Hema - 10 points from the call

All,

Hema had a few comments today that stood out to us:

1) The new distribution centre will be taken over in February. But it seems that much of the business it is designed to handle (Franprix, Jumbo, online) will only ramp up over the coming 1.5 years. So it will likely weigh further on margins for some time. 

2) Management used the words: 2020 will be “very much a transition year”. That does not sound good at all.

3) The Q4 WC benefit from “saving" one VAT payment (+ other related payments) will be around E35m.
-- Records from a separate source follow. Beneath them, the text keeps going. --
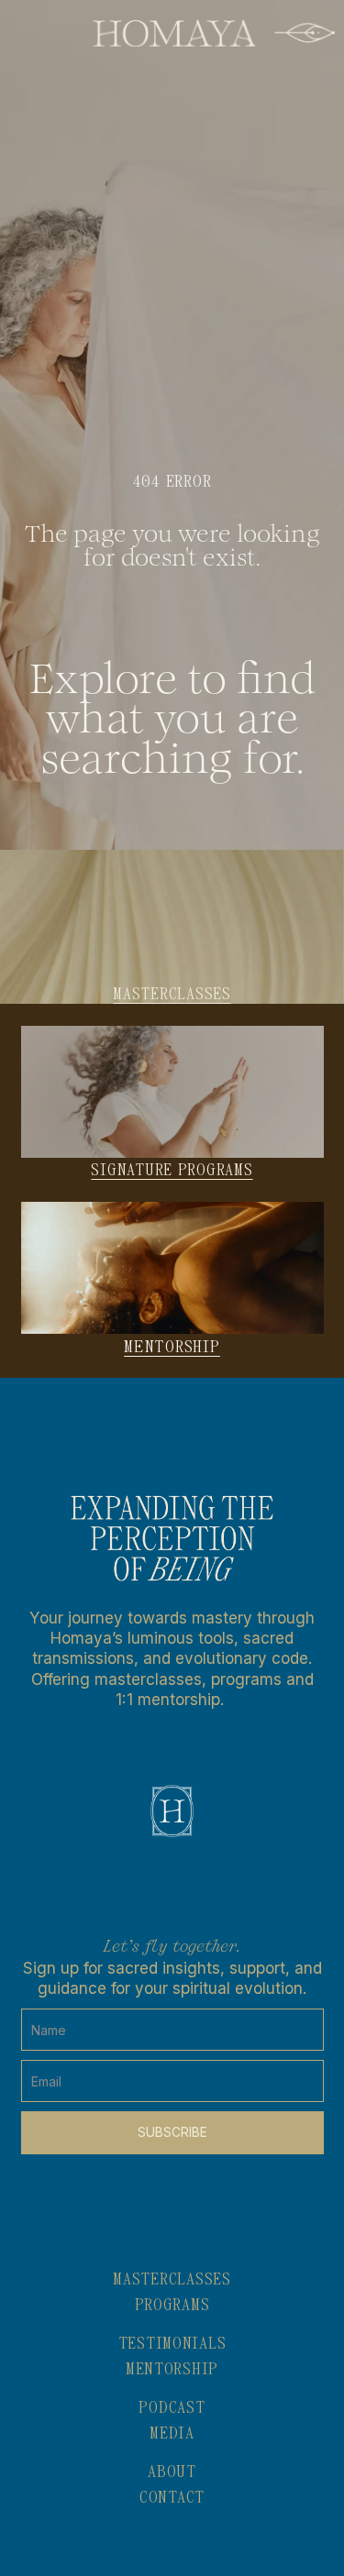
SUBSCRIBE (172, 2132)
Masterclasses (171, 994)
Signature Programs (171, 1170)
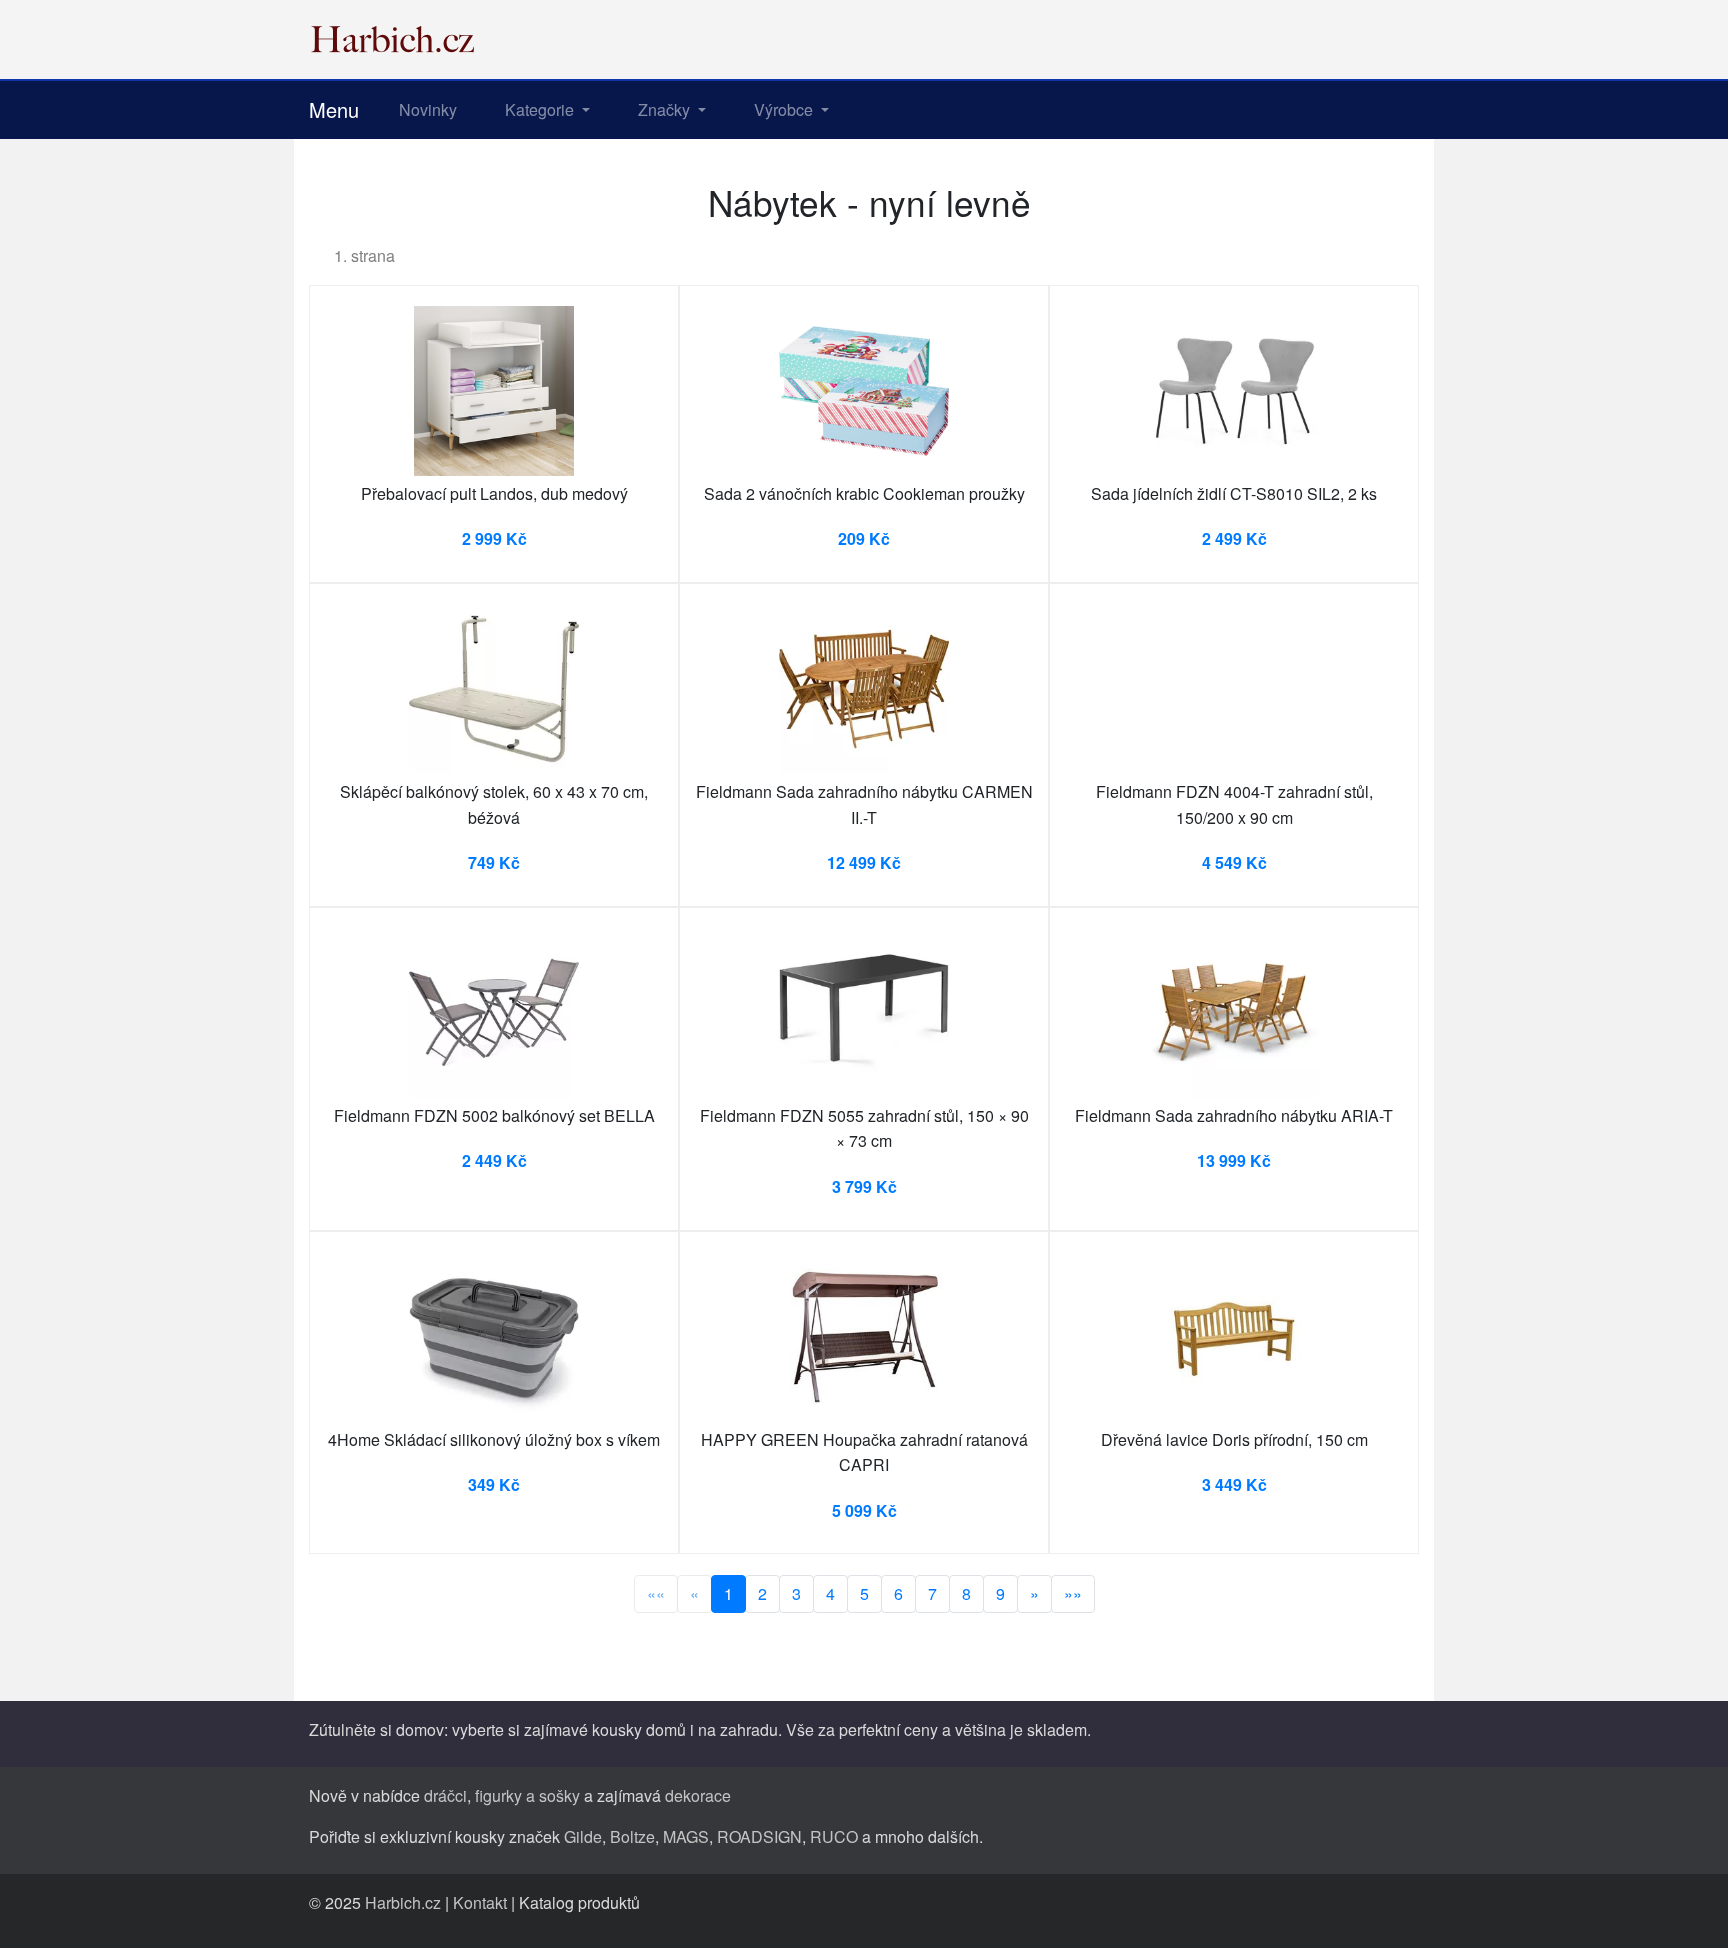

We had assumed only E20m.

4) The payment for the 17 stores to be gradually transferred to Jumbo will be made in the “near term”, which sounded like this year.

5) Ramphastos will apparently not be repaying the PIK until June 2020. So that issue will remain with us for some time longer. Also the company’s inability to surround that news bite with any further colour feels a little unfortunate. 

6) The WC benefit in Q3 is here to stay and to a large extent owed to the annualisation of the shorter payment terms introduced in Q318.

7) Staff costs should begin to see a tangible benefit from the new CLA agreement in Q4 and going forward. But overall we are likely going to increase our estimate for staff costs for 2020, both as a result of the new DC centre and due to management’s sheer unwillingness to provide us with any estimate of the expense. The switch to the bigger national CLA will only occur in late 2020, early 2021.

8) Embedded in Hema’s GP margins is a trade off between higher FX costs and lower buy-in margins. Hence the improvement.

9) With the targeted 2-10 m2 isle space Hema is to take at Jumbo and Jumbo’s average sales / sqm of E10k p.a., we estimate sales of E20m p.a. or GM = EBITDA potential of E9m, to be ramped up between H220 and H121.

10) Thus far Hema have realised cost savings of some E7m out of the E20m targeted.